#### Work required
Below are some records. Write out exactly their lines from the one with "Task: Toggle the B2C checkbox in illustration" through the one with "Click the orange Mi logo", and leave the pictures behind.

Given records START

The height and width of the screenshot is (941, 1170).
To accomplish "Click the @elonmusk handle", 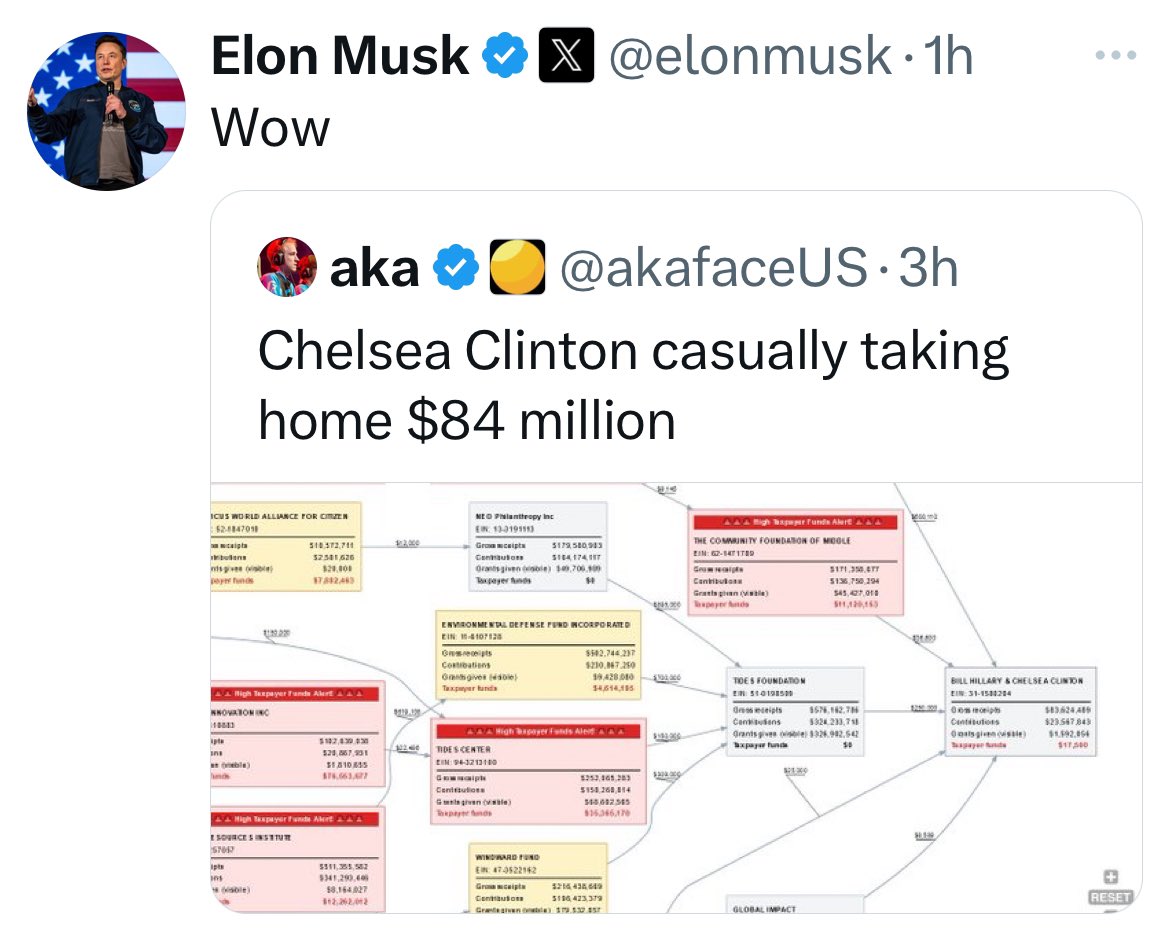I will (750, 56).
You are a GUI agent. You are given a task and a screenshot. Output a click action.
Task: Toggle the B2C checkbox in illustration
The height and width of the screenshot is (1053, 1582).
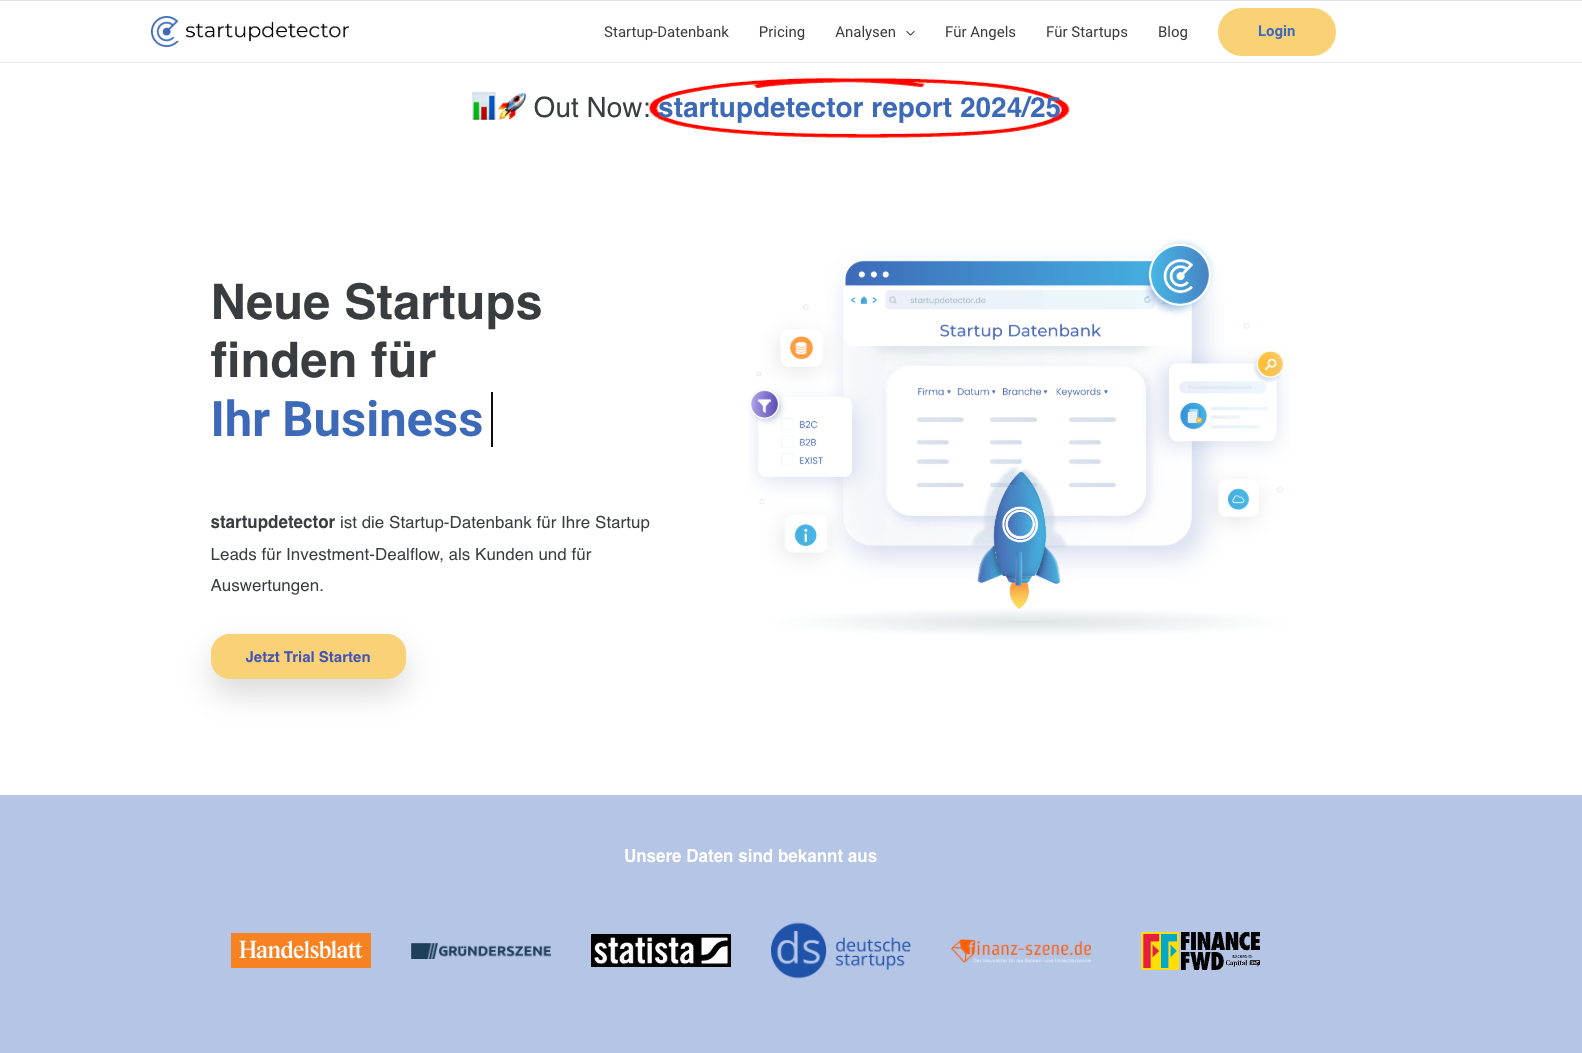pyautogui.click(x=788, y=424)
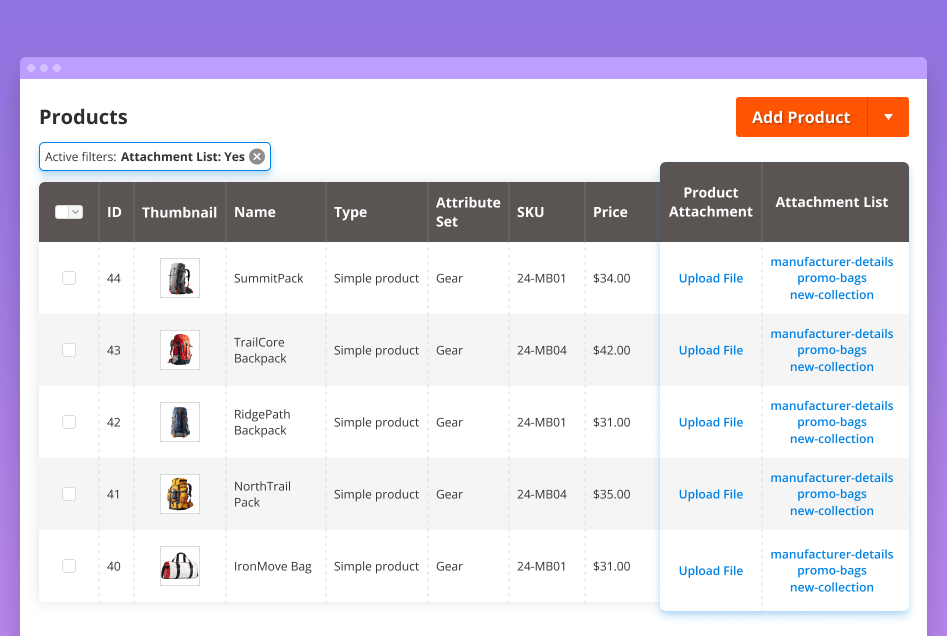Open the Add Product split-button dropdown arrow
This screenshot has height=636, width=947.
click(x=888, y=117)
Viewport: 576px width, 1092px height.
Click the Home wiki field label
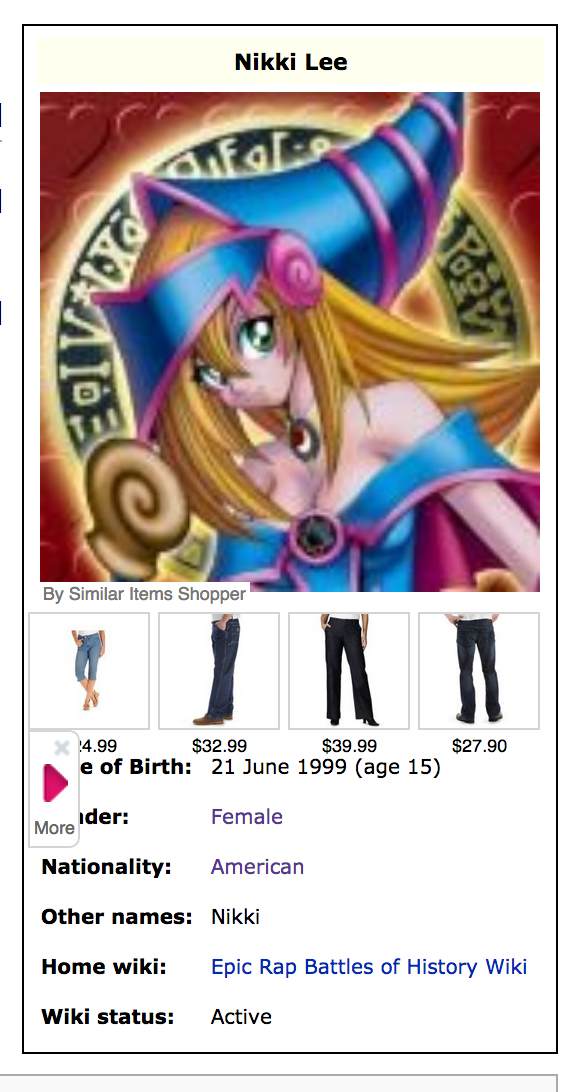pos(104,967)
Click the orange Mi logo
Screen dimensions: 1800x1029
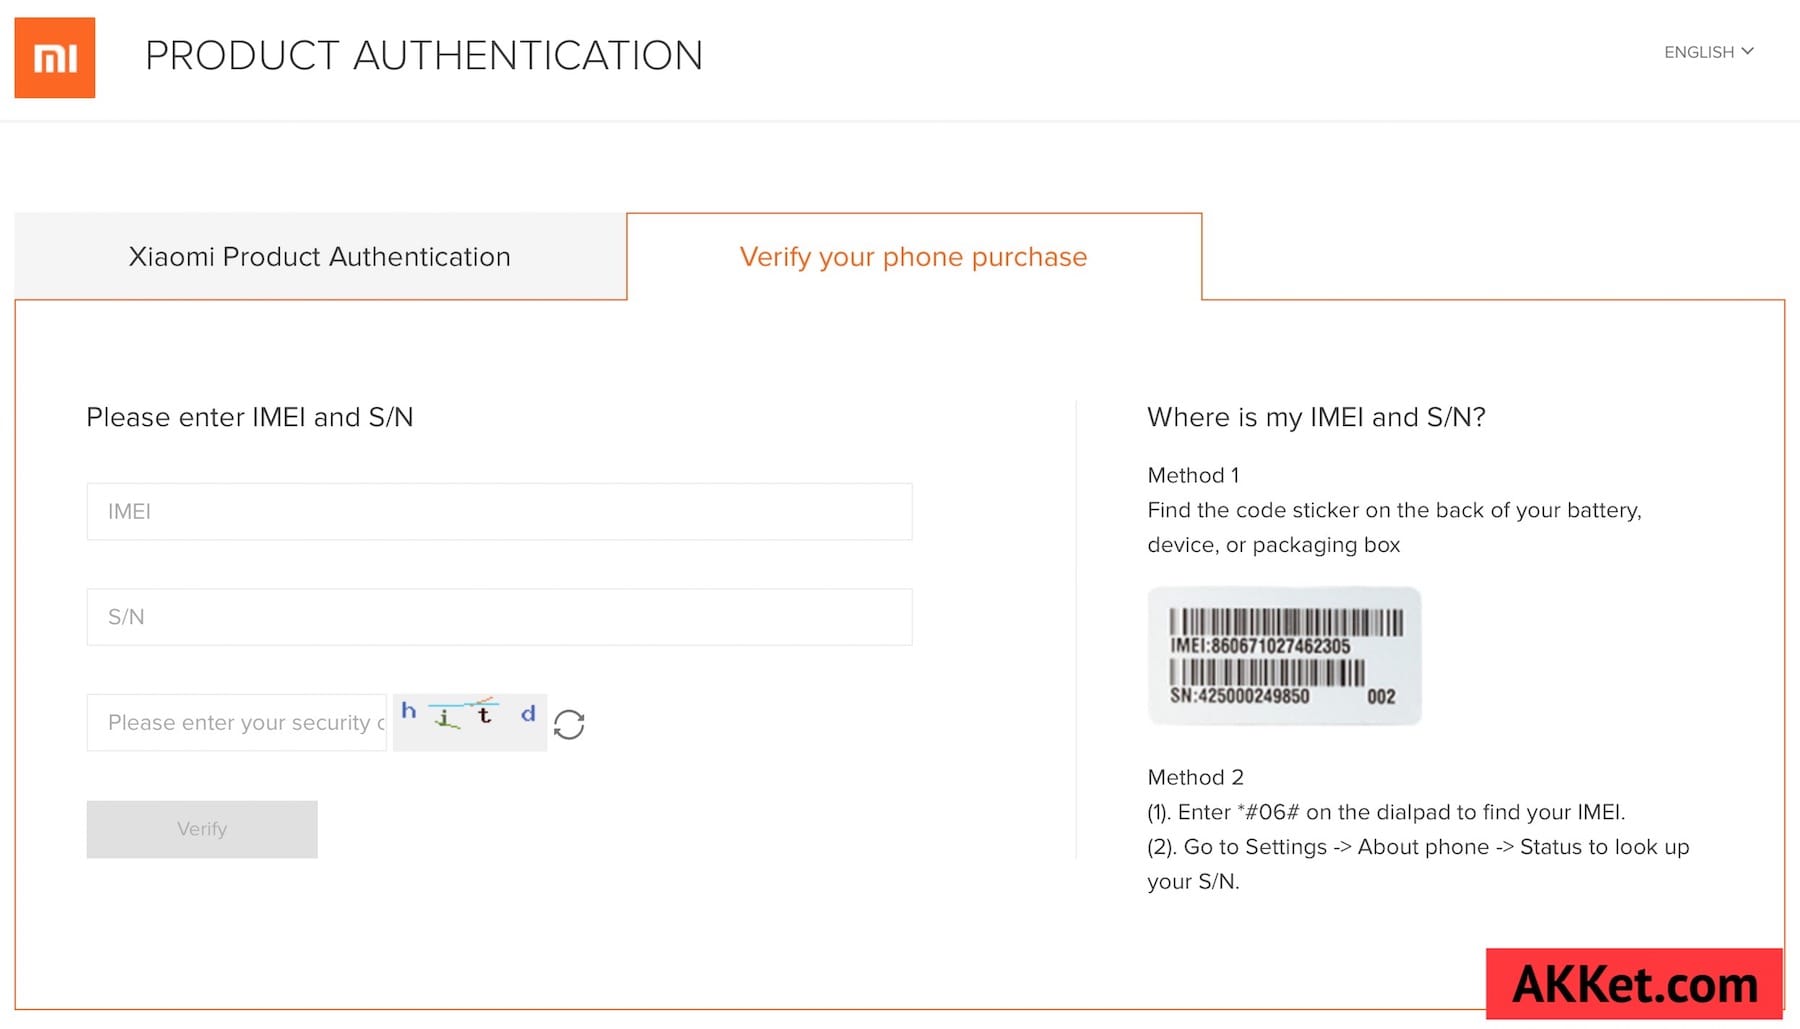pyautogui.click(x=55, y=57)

Given records END

#### The answer
Task: Toggle the B2C checkbox in illustration
The height and width of the screenshot is (1053, 1582).
pyautogui.click(x=788, y=424)
Open the Add Product split-button dropdown arrow
This screenshot has height=636, width=947.
click(x=888, y=117)
Viewport: 576px width, 1092px height.
Click the Home wiki field label
pos(104,967)
Click the orange Mi logo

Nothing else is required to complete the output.